Detecting and identifying precursors to large earthquakes is essential in order to mitigate the devastating damage of earthquakes. In relation to the 11 March 2011 Great Tohoku Earthquake (Tohoku-oki EQ, hereafter) Mw 9.0, several precursors were reported retrospectively. With a long-term perspective, seismic quiescence was observed near the epicenter 23 years prior to Tohoku-oki EQ. Also, strong correlations were observed between tidally induced stresses and earthquake occurrence times near the epicenter ten years before it occurred. In the short term, it was observed that earthquake activities moved toward the epicenter one month before. Regarding non-seismic phenomena, positive anomalies of ionospheric total electron content (TEC) were detected around the focal region 40 minutes before. All these precursors are important not only for prediction of large earthquakes, but also for a better understanding of their underlying mechanisms.

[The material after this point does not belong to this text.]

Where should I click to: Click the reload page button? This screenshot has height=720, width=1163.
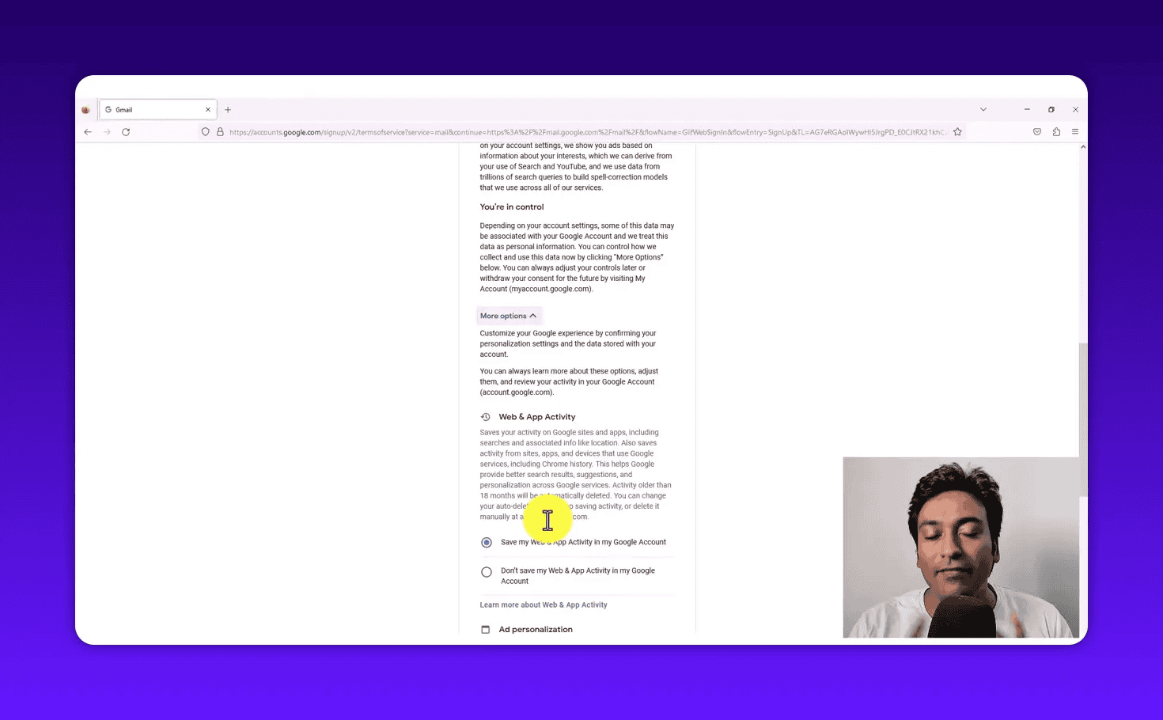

In the present study, we examine the relevance of slow earthquakes to Tohoku-oki EQ, focusing in particular on low-frequency earthquakes (LFE) that occurred in northern Japan, several hundred kilometers from the epicenter of the Tohoku-oki EQ. As is well-known, it can be observed that LFEs occurred in specific areas in a cluster-like manner. The underlying physical mechanism of LFE in this region is not fully understood, but it is inferred that LFEs in this region are related to aqueous fluids supplied by the subducted slab. It is speculated that a sudden movement of such fluids near the Moho discontinuity may cause LFEs. With regard to the Tohoku-oki EQ, it is reported that in a spatial analysis, LFEs became generally less active after the Tohoku-oki EQ, which contrasts with activation of conventional EQs in this region. However, such a spatial analysis does not reveal by itself whether such a change in seismicity occurred before the Tohoku-oki EQ.

To address this point, we employed a different approach to analyze LFEs, focusing on the inter-time distribution, the time between consecutive events, rather than on their spatial distribution. For conventional EQs, the distribution of inter-time has recently attracted attention because the inter-time with a cutoff magnitude (from 5 to 6.5) seems to entail a universal law in the form of a generalized gamma distribution. With respect to the Tohoku-oki EQ, the parameters of such a generalized gamma distribution in the Tohoku region changed. In the context of LFEs, it is not obvious what distribution the inter-time follows. Nonetheless, it is of great interest to examine whether the distribution of inter-time changed with respect to the Tohoku-oki EQ. If we can identify exactly when the change of distribution occurred, this provides useful information on a possible precursor for the Tohoku-oki EQ. To shed light on this, we focused on the inter-time of LFEs with an epicenter in close proximity (less than 10km) to the preceding LFE, which captures spatio-temporal correlations of consecutive LFEs. To identify homogeneous distributions, we performed cluster analyses on logarithms of LFE inter-time in a data-driven manner, which identified four homogeneous classes. Remarkably, examination of the relevance of these classes to the Tohoku-oki EQ suggests that the activity of LFEs in the shortest inter-time class (median 24 seconds) diminished significantly at least three months before the Tohoku-oki EQ, and that complete quiescence occurred in this class 30 days before the Tohoku-oki EQ (p-value=0.00014). In contrast with LFEs, conventional earthquakes did not become inactive during the same period. In conclusion, it is implied that this class together with a similar class of volcanic tremor may have served as a precursor of the Tohoku-oki EQ.